In Kathleen Cooley's excellent article on the Chula Vista Bayfront Plan ("Chula Vista Bayfront Project Stalled by Suit," Aug. 15), Assemblyman Steve Peace remarks that "we are dealing with a few people that are insane."

We suspect that Mr. Peace is referring to opponents of the Bayfront Plan and not his own elite cadre of Bayfront boosters.

It should be pointed out to Mr. Peace that the Sierra Club decision to proceed with this very serious legal challenge to the Coastal Commission's approval was ratified by the leadership of a national organization of over 360,000 members.

We are supported in this action by the League of Women Voters as well as numerous other independent biologists and citizens.

It is apparent that what we are "dealing with" is a few arrogant politicians and developers who believe that they can manipulate the normal environmental review process to their own ends. The latest example of the continuing "backdoor coercion campaign" was the unfortunate remarks by Sen. Pete Wilson that he "will pressure the U.S. Fish and Wildlife Service to do everything it can to hasten permit approvals."

The Fish and Wildlife Service and the Corps of Engineers has the responsibility to review a proposal that would allow filling of a marsh for a major access road to Gunpowder Point.
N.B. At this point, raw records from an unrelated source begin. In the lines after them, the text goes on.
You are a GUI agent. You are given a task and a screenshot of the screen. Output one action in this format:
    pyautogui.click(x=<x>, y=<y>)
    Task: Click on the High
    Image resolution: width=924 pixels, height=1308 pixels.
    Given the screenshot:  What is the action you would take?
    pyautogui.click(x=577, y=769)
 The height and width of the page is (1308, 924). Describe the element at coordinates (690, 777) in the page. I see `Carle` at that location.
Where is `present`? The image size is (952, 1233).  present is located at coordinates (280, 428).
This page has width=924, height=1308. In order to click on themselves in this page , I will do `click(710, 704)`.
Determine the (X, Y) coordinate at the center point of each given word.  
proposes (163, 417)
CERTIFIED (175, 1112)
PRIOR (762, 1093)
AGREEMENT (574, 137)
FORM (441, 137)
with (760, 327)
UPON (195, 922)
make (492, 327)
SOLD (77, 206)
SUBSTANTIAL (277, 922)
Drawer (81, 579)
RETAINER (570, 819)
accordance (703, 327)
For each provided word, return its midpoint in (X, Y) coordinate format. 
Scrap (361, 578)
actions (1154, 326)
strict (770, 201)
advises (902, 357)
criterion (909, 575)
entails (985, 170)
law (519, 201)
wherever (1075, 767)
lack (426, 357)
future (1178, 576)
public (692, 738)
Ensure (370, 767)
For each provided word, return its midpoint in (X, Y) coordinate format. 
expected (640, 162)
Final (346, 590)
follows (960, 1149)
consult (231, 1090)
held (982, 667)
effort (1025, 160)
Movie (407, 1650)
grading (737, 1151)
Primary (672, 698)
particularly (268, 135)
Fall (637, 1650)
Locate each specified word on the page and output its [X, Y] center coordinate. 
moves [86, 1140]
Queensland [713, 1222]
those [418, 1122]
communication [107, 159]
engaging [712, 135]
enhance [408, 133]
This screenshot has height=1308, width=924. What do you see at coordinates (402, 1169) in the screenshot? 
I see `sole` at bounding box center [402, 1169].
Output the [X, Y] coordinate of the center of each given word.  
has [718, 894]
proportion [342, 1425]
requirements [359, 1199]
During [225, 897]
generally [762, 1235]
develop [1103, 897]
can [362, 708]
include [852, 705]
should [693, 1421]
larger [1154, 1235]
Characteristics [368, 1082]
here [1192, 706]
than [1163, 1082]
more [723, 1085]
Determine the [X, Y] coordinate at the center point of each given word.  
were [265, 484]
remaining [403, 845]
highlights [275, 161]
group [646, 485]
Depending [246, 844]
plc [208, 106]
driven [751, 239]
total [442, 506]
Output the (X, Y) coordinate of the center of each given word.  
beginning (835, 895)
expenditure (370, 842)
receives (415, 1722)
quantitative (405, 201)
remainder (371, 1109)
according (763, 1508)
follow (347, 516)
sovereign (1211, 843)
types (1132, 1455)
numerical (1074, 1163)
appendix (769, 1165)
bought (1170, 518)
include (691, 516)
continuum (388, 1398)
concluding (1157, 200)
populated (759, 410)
The marsh is already being counted as mitigation for other nearby projects.

It is highly improper for politicians to interject political pressure into a decision that is supposed to be based purely on the objective professional opinions of the appropriate agencies.

If the agencies believe more information and evaluation is necessary to make an informed decision, they should be allowed to require the preparation of the necessary documents; that is why we have the National Environmental Protection Act.

The Sierra Club is not opposed to appropriate economic development for the Chula Vista Bayfront, but we cannot support a grandiose scheme which puts profits for a few above preservation for all and haste before necessary, careful environmental review.